A Word to Enkindle: Evolution in the Light of the Resurrection

August 11, 2020 | A Word to Enkindle, Fr. John Bayer

“Father Bayer: Evolution in the Light of the Resurrection” by Fr. John for The Texas Catholic.

Fr. John Bayer, O. CistI just read a fantastic book about faith and science: Christopher Baglow, Faith, Science and Reason: Theology on the Cutting Edge. I highly recommend it to every teacher and catechist, or to anyone interested in the topic.

One of its greatest insights concerns the evolution of life. We don’t have to see evolution as a closed story where brutality and suffering dominate everything; there is simply no discovery of reason or science that would force us to do that. In fact, we can see evolution unfolding in a way that is open to the Creator and leading ultimately toward love. Baglow, in fact, looks at the Resurrection as the last act in the dramatic story of life.

Scientifically, we follow the story of evolution as life develops from single cells to plants and then to increasingly intelligent animals, watching as nature rises to ever-higher forms. Animals become more intricate and meaningful as they express deeper and more intense desires for what is good, as the drive for food and progeny leads them to desire sociability, cooperation and sacrifice. We watch life approaching its most impressive ascent when these desires, in human beings, are marked by freedom and thus can become expressions of love. So far most people, Christian or not, are ready to follow the story. But Christians, with the eyes of faith, can then see life reaching its peak when love overcomes death at the Resurrection of Jesus, who as “the firstborn of many brothers” (Rm 8:29) is something like an ‘evolutionary leap’ completing the dramatic story of life.

Jesus’ resurrection is like the last note in a long melody that makes the preceding notes beautiful. On their own, or without the last note, the preceding notes sound unfinished and even ugly.
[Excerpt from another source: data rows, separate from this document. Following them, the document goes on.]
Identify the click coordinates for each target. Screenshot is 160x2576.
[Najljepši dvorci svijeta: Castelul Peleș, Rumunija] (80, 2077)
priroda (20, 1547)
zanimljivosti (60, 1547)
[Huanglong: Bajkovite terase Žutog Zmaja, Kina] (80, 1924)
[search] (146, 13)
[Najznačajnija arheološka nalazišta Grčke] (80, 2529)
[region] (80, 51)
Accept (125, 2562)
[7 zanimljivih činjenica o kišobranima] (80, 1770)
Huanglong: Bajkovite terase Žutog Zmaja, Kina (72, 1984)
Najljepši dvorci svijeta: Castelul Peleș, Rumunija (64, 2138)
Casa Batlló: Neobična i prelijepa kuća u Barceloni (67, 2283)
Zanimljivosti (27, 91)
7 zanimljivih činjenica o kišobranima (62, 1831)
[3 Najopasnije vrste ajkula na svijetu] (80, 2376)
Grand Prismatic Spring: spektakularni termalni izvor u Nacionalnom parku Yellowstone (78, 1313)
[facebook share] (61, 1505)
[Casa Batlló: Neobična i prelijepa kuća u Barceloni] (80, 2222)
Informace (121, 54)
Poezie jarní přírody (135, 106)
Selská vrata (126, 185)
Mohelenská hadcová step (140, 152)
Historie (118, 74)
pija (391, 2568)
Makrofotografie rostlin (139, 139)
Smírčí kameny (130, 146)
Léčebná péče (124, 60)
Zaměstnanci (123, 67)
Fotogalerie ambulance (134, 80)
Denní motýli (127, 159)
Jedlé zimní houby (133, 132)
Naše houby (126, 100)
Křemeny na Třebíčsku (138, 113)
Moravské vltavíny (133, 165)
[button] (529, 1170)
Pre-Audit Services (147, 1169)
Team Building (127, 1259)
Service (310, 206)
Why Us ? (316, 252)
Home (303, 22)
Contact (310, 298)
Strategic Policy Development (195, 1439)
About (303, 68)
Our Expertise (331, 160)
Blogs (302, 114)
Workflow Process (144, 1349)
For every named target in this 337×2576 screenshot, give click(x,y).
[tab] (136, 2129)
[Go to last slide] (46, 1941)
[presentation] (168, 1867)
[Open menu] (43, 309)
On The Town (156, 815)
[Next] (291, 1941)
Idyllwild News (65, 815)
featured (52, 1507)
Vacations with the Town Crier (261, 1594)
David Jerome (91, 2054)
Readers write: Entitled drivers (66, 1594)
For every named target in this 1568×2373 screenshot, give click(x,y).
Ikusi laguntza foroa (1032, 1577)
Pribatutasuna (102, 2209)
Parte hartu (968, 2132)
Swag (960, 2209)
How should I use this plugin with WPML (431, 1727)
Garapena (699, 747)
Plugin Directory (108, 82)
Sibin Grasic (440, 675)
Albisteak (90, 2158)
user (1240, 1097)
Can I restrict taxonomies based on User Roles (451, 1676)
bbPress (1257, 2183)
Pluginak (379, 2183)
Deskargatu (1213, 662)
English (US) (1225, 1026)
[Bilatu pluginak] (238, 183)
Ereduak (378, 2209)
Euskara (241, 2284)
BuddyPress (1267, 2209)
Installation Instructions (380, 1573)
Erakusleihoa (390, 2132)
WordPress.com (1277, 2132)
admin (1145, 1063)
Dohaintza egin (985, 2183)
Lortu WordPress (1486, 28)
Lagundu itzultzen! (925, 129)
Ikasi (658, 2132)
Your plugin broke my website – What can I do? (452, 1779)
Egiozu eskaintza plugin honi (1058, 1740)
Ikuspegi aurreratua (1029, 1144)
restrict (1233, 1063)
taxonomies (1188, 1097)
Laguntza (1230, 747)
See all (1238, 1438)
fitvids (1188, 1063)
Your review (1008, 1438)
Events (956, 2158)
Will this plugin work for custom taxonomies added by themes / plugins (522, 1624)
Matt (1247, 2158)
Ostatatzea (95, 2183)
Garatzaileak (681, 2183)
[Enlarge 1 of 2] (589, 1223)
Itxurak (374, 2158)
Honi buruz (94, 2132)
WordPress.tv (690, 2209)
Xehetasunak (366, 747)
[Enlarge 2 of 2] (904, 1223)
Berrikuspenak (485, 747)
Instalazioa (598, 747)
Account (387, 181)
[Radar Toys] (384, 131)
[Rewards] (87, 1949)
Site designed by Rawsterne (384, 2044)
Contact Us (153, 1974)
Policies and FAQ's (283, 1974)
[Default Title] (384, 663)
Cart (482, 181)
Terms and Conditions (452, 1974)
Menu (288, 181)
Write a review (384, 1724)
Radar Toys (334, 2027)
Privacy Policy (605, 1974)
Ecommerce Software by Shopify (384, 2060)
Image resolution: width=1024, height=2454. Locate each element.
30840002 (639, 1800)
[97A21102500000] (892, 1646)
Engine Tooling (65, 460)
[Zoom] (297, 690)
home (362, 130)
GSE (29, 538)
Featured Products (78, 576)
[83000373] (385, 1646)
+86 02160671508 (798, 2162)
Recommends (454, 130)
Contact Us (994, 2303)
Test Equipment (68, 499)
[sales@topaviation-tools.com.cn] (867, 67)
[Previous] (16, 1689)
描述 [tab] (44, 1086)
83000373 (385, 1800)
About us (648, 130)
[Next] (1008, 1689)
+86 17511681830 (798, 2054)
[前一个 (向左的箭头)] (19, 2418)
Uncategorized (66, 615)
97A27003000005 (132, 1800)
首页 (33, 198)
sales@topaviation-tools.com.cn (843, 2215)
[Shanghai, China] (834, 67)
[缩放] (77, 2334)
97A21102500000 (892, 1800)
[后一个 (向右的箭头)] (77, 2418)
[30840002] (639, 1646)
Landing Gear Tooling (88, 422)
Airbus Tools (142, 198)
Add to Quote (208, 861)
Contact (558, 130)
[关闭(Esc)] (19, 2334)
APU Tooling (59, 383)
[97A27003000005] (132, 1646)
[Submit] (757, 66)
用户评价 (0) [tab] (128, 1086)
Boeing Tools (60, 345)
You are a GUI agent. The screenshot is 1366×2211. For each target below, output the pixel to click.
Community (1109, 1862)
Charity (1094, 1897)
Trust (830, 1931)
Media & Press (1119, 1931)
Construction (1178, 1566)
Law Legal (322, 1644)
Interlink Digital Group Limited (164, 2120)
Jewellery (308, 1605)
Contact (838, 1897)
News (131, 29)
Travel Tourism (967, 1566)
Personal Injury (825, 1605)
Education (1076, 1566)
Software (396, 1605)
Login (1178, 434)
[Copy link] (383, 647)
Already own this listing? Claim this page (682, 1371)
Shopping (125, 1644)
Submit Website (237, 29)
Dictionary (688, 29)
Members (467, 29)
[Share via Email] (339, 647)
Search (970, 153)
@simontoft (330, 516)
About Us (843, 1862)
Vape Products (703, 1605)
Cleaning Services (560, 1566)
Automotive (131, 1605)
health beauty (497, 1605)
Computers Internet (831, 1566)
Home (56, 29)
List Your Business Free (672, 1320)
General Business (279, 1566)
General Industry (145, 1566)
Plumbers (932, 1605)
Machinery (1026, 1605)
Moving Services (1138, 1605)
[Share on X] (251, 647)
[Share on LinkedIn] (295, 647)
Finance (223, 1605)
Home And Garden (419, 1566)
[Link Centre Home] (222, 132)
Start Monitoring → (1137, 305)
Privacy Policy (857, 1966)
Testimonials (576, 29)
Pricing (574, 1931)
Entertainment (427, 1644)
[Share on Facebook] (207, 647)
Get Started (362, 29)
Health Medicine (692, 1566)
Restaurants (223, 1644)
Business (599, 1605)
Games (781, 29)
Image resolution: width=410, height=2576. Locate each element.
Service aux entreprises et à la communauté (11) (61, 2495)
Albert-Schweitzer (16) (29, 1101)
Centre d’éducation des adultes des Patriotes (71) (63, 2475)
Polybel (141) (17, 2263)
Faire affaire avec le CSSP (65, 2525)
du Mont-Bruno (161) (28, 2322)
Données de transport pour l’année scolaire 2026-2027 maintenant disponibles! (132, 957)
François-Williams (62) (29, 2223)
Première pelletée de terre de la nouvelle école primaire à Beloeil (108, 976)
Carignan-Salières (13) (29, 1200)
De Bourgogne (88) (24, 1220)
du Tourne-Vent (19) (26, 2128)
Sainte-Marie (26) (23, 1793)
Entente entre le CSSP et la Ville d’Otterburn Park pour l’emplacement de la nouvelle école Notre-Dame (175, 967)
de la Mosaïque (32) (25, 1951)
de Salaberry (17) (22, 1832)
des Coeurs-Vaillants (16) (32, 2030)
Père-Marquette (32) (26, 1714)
So too the notes of evolution. Living things yearn for fulfillment, but alone they inevitably disintegrate. Animal desire and even human love are tragically stopped by death, and if death is the last note then we certainly have a jarring melody – hardly the tranquil ‘music of the spheres’ we long to hear. However, the Christian ear is attuned to a final note. As we look upon the sufferings of life, we expect to see more than unanswered pain, because in the resurrection of Jesus we have “a reason to hope” (cf. 1 Peter 3:15) that this melody is coming to a glorious crescendo.

The Resurrection of Jesus shows that the story of life is unfolding within the divine love, and that by God’s design love will ultimately conquer death. Death doesn’t get the last note. Our desire for goodness is not a fragile accident tolerated by biology. Love was always God’s plan, and in Jesus it is to become the foundation of a “new heaven and earth” (Rev 21:1), the determining power in a new biology, if you will. By the light of Jesus, Christians glimpse a glory shining in the sufferings of everything that lives and yearns: our unmet desires for goodness are not doomed to final frustration, since we need only wait in hope for the consummation of creation.

This reminds me of one of my favorite moments in the movie The Thin Red Line (1998). This movie, which is a terrifying and nonetheless beautiful story about war, offers various perspectives in which to see death. Some characters see only senseless pain, and so they despair of human life as having any more value than dirt and grass. Others see every moment of life, even suffering, as an occasion to reach for a goodness they hope will endure – fidelity and love; and thus in their sufferings they glimpse a new world coming to be, a new creation, or rather this creation finally come to its full birth, evolving to its definitive life under God.

In one of the most terrible battle scenes of the movie, in which there is so much pain and destruction, the camera suddenly turns to a bloody baby bird, struggling to stand as it drags itself dying through mud. A few scenes later, we viewers are invited to examine our eyes, to reflect on how we view the world: the lead character says, “One man looks at a dying bird and thinks there’s nothing but unanswered pain. [That] death’s got the final word. It’s laughing at him. Another man sees that same bird, feels the glory, feels something smiling through him.”

We know the ambiguities of life and death in our universe. Christian faith encourages us to believe that this story is unfinished, that “nature, red in tooth and claw” is waiting for the final notes of creation to sound and thereby recolor and defang its appearance. God is not finished with us. Our world is still evolving, still coming to be. As we wait for the final note, we can still glimpse the impending glory, leaving us with “something smiling” through us.